Following your delivery, fluid retained during pregnancy begins to be eliminated. Because of the soreness in the perineal area, sensations associated with urination may be altered. You should frequently empty your bladder so that it does not become overextended. If you are unable to urinate, it may be necessary to insert a catheter to drain the bladder.

Throughout recovery time, you should frequently contract the pelvic floor muscles (Kegel exercise). This increases blood flow to the area, reduces swelling, and speeds healing of the tissues. It also helps restore muscle tone to your pelvic floor.

The nursing staff will instruct you about how to care for the perineal area following your delivery in order to prevent infection and promote healing. To relieve soreness, any or all of the following are available:

• Ice packs to apply to the area for six hours following birth
• Sitz baths (soaking in a warm tub) three times a day
• Warm water washes using a peri- bottle after each bathroom use
• Anesthetic sprays
• Tucks medicated pads
• An inflatable ring on which to sit

Because of the relaxation of the abdominal muscles, soreness of the perineum, and perhaps hemorrhoids, you may have some difficulty in moving your bowels. A stool softener will be prescribed throughout your hospital stay. 

You should also drink sufficient fluids and eat a diet that is high in fiber throughout the postpartum period. 
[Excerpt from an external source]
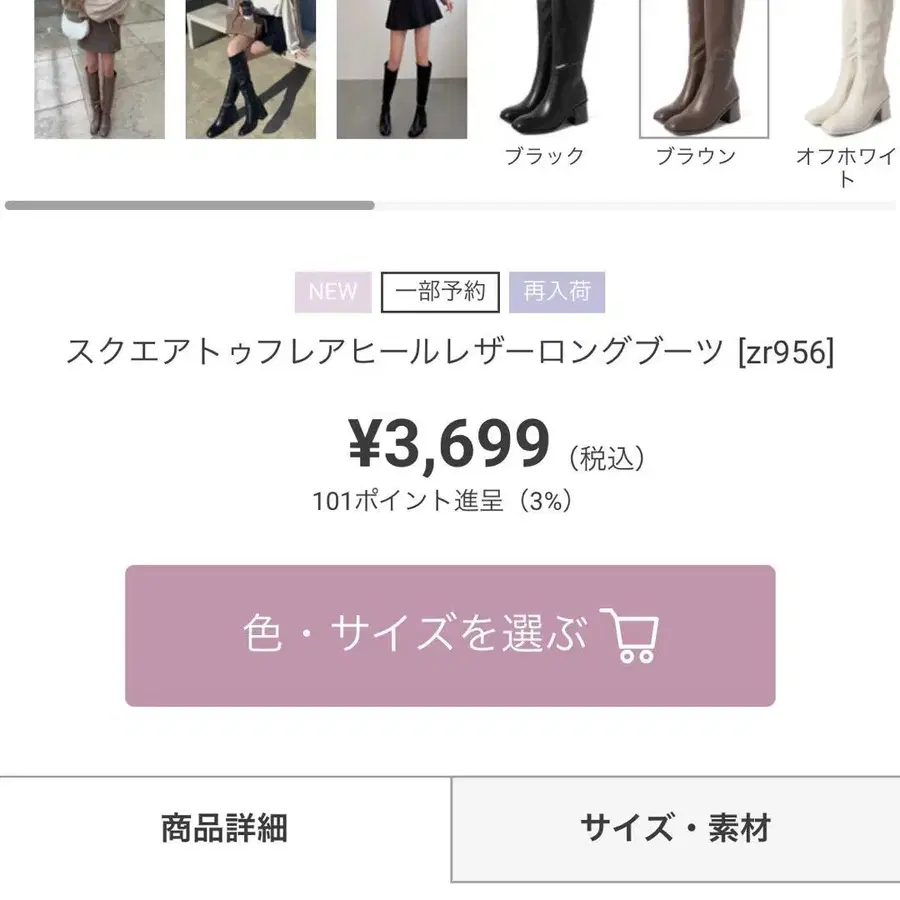
Task: Select the ブラウン color name label
Action: point(696,156)
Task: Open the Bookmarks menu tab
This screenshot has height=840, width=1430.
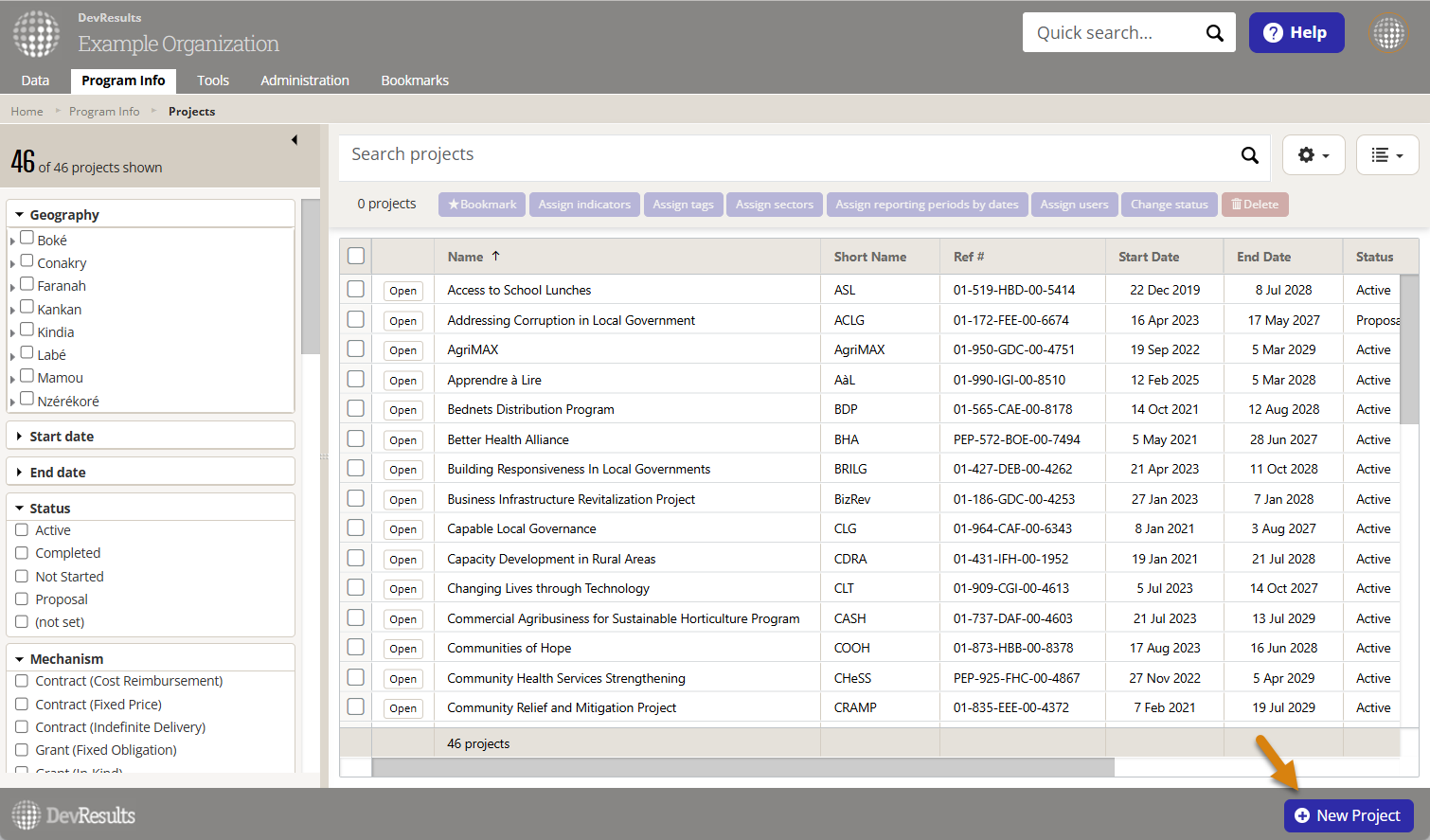Action: point(415,80)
If you are an Rh negative mother, your baby’s blood type will be tested. If the infant is Rh positive, you will receive an injection of RhoGAM within 72 hours of birth. This injection prevents your body from producing antibodies that could endanger subsequent babies during pregnancy. 

If your baby is a male, you will be asked whether or not you would like to have a circumcision performed. Proponents of the procedure state that it prevents cancer of the penis, infection of the foreskin, and phimosis (inability to retract the foreskin). They also point out the psychological benefits of having a penis that looks like his father’s or his peers’, most of whom have been circumcised.

Opponents of circumcision argue that cancer of the penis, infection of the foreskin, and phimosis can all be prevented by good personal hygiene. They also point out that the procedure carries a risk of bleeding at the time of surgery as well as a delayed scarring of the urinary opening, which may require correction at a later date.

If you have further questions, please discuss them with your pediatrician.